Make is a build automation tool that automatically builds executable programs and libraries from source code by reading files called Makefiles which specify how to derive the target program.

Now you might be asking yourselves: "Huh? A build tool? Why should we care we do web applications!" True, it was true in the 1980s when it was created and even today, but bear with me. make handles automation of tedious tasks using nothing but an executable and what's called a Makefile to define said tasks in a pretty straightforward manner.

When you think about script automation you're probably thinking about npm scripts or composer scripts which requires having NodeJS + NPM / PHP + Composer installed with your tasks defined in a package.json file or a composer.json file. Using the package manager of your chosen language as an automation toolkit is incredibly handy and could be more than enough, but what about a project involving multiple languages and the help of tools from multiple eco-systems? When you throw into the mix docker commands for building images for your project and aws commands to automate your AWS infrastructure, things really start becoming too big for a single package manager to handle.

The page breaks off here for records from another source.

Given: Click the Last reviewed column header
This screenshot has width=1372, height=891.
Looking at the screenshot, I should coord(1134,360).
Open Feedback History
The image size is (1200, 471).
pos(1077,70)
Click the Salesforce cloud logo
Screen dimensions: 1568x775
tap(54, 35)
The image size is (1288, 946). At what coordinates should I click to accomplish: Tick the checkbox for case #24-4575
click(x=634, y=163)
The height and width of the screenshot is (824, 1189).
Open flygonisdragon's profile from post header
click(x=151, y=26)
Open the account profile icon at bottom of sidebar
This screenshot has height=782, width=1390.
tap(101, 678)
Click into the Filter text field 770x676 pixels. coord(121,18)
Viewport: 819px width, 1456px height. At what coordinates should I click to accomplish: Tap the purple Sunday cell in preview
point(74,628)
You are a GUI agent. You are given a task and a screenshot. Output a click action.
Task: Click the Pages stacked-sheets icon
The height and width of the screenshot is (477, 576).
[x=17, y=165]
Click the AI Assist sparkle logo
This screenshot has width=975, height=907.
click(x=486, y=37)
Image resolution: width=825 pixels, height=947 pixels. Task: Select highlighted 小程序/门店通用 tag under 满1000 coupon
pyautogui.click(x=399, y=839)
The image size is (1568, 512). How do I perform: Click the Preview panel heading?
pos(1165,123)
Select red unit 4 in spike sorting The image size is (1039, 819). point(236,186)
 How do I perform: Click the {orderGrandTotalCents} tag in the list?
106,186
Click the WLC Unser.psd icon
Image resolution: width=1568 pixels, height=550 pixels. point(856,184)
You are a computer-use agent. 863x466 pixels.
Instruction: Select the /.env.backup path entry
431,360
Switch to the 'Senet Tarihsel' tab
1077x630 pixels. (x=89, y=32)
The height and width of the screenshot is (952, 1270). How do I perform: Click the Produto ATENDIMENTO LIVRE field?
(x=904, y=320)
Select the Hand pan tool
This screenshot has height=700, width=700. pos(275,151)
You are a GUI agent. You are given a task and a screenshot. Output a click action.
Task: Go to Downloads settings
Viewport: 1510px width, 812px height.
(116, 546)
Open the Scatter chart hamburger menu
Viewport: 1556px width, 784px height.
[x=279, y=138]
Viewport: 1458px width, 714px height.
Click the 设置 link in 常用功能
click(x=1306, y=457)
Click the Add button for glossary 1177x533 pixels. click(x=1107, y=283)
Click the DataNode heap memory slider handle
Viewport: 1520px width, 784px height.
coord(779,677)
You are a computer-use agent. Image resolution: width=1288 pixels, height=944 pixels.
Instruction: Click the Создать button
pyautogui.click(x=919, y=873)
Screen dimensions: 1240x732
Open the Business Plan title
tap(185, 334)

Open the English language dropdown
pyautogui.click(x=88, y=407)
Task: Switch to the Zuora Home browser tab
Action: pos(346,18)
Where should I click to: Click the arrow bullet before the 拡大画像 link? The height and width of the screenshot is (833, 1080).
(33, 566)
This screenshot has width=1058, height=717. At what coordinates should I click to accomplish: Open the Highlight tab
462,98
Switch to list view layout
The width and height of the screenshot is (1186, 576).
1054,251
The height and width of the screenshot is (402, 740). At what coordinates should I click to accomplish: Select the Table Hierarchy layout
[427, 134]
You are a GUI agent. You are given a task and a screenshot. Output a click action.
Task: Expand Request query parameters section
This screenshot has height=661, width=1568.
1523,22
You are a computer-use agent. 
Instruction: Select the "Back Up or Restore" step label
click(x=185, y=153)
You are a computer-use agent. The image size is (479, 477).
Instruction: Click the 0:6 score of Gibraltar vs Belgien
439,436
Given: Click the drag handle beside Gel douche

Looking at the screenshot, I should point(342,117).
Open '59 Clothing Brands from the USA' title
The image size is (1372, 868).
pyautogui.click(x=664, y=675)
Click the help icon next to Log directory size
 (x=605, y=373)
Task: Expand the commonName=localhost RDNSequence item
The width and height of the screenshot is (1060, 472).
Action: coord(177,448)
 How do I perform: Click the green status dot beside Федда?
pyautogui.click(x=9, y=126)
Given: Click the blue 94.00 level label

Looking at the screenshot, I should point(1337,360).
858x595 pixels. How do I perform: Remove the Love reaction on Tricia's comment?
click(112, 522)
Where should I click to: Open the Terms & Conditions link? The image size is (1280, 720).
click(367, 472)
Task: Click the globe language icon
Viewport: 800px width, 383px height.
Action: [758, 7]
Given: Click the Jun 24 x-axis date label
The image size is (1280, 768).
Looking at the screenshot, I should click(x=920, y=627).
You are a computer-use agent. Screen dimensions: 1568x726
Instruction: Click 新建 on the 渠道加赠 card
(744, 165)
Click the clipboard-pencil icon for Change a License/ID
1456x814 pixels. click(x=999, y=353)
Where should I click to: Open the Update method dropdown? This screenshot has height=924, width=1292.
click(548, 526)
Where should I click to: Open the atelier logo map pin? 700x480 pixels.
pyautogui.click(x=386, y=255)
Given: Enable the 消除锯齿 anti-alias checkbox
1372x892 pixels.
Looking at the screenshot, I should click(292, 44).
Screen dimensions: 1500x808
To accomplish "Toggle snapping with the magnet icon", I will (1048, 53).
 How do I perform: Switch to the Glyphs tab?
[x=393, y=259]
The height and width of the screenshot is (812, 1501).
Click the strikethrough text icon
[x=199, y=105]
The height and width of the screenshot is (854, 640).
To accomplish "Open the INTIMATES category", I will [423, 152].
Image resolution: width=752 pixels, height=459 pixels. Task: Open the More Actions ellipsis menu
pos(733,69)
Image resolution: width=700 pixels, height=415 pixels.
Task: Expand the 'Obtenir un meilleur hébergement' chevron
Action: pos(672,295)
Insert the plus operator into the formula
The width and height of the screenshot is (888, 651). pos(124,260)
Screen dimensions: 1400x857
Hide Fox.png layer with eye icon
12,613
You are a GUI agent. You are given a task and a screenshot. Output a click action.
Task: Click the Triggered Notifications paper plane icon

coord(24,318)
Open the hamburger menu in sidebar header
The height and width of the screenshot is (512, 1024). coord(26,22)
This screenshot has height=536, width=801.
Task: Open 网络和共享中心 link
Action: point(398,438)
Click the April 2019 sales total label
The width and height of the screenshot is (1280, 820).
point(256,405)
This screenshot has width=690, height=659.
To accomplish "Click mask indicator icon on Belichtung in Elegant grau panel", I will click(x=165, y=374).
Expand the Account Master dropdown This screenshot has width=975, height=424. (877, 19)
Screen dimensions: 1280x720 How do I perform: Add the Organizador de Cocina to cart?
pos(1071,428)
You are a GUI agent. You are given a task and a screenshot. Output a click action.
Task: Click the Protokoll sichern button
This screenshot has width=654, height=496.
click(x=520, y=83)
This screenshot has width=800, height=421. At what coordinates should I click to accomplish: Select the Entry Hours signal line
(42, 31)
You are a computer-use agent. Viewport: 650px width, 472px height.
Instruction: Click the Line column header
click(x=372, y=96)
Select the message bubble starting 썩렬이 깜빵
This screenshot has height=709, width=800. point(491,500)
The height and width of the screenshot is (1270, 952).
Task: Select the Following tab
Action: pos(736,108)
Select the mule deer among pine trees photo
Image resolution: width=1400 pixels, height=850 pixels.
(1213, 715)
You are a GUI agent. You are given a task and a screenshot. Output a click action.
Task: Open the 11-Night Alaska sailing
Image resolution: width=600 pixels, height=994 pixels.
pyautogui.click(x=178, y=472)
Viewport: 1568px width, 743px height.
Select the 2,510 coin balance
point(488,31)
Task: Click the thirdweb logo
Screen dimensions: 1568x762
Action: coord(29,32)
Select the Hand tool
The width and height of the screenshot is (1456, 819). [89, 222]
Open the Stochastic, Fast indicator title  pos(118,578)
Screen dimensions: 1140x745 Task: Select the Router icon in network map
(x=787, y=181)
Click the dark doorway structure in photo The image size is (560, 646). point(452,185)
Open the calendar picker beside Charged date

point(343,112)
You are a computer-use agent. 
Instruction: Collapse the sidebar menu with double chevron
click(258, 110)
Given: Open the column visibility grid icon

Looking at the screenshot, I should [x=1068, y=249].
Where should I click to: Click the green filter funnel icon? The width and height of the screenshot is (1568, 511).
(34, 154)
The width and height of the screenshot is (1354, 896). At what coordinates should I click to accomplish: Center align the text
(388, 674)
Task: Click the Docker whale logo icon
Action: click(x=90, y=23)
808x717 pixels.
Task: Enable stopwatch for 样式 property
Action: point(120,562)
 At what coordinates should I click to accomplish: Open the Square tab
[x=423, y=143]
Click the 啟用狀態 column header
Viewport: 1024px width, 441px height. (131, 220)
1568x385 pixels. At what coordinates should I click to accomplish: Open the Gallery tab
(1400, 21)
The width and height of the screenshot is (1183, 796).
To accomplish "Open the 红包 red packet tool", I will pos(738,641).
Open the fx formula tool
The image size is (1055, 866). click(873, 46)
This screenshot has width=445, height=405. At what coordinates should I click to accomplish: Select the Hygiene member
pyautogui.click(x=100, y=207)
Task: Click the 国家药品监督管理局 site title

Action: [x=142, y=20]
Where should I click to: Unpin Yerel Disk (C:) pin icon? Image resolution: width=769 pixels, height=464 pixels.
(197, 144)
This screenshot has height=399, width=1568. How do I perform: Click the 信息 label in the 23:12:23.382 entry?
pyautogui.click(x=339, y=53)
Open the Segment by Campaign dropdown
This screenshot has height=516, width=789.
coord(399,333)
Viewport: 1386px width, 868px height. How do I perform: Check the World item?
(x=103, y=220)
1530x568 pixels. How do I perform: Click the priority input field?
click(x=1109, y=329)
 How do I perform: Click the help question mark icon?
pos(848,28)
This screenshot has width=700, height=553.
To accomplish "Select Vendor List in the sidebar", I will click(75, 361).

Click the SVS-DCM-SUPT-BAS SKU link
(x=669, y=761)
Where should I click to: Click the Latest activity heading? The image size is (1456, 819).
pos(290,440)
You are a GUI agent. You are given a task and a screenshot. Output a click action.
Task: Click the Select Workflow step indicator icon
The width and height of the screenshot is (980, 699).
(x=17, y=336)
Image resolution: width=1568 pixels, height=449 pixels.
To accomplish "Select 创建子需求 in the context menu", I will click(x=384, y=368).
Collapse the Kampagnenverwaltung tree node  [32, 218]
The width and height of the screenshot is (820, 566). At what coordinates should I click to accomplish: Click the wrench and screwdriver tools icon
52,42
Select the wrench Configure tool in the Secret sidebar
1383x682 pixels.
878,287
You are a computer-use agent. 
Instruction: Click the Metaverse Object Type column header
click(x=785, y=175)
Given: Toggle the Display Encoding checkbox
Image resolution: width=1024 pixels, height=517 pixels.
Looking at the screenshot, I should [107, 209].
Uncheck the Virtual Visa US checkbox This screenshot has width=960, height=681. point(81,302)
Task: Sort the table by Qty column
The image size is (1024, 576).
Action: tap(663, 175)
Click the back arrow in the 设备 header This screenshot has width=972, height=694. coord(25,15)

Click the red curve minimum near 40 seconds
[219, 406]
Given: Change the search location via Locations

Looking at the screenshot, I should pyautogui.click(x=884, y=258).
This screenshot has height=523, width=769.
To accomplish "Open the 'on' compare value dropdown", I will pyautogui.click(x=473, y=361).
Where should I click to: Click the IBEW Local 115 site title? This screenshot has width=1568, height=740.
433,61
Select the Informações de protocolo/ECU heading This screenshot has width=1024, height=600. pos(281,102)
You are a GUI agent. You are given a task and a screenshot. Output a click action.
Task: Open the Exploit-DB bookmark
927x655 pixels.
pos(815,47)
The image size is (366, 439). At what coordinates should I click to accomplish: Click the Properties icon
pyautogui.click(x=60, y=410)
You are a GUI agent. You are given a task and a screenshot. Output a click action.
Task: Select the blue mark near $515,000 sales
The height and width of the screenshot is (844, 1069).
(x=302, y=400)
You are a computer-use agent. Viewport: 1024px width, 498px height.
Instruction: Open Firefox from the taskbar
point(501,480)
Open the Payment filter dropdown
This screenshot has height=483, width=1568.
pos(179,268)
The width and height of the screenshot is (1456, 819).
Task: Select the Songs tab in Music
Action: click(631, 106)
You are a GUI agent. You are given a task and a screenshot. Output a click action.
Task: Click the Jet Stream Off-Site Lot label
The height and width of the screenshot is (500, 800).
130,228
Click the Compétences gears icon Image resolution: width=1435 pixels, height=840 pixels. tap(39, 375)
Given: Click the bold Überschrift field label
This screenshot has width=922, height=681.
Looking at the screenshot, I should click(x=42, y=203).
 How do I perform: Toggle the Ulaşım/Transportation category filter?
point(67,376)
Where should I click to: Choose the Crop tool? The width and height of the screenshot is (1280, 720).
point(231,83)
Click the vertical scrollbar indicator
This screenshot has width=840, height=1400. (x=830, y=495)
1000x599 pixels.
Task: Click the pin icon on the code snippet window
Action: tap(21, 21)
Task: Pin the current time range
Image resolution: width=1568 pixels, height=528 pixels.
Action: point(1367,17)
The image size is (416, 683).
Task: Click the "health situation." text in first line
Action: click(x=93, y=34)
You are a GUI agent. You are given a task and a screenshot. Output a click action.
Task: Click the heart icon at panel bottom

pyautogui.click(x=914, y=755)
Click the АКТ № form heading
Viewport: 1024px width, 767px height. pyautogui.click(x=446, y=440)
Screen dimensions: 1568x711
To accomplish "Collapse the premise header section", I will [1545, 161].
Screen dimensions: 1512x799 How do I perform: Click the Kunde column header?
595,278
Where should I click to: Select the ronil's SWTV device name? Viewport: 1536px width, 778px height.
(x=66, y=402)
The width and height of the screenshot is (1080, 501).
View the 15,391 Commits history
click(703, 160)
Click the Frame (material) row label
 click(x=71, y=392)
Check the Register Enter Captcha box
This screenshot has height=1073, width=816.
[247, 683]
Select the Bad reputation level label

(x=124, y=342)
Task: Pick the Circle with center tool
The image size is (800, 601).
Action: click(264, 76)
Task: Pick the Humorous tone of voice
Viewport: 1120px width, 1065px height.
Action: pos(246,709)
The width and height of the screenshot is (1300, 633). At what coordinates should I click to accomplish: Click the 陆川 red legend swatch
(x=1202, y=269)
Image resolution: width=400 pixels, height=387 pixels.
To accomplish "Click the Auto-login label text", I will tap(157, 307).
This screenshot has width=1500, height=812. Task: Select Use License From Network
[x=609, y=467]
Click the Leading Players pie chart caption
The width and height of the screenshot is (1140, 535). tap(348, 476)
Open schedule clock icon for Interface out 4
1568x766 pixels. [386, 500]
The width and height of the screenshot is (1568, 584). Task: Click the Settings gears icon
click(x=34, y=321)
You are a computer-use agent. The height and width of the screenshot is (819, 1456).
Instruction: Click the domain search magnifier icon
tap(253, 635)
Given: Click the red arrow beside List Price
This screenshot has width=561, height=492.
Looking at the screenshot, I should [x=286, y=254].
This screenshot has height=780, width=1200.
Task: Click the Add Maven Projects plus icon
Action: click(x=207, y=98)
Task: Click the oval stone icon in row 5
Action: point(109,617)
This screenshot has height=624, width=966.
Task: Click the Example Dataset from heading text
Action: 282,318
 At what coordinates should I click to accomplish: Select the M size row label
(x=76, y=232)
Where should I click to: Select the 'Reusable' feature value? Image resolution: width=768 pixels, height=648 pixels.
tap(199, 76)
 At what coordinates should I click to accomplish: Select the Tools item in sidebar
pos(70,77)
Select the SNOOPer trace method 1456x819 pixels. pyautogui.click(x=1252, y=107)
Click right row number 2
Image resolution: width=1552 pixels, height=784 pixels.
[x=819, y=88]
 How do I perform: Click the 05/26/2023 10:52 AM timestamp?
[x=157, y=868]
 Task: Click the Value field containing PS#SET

Now this is where make shines - it was built to be the glue of different executables and parameters to create a single automation utility. In the MSYS2 environment there are two make executables:

  1. The "native" (i.e: MSVCRT dependent) port of make for windows is lacking in some functionality due to the lack of POSIX on Win32. This refers to the regular make executable usually located in the /usr/bin folder.
  2. There also exists a version of make in the MSYS distribution that is dependent on the MSYS runtime (i.e: the mingw32-make). This port operates more as make was intended to operate and gives less headaches during execution. Based on this, the MinGW developers decided it would be best to rename the native version to mingw32-make, so that both the "native" (i.e: MSVCRT dependent) version and the MSYS version (i.e: mingw32-make) could be present at the same time without file name collision.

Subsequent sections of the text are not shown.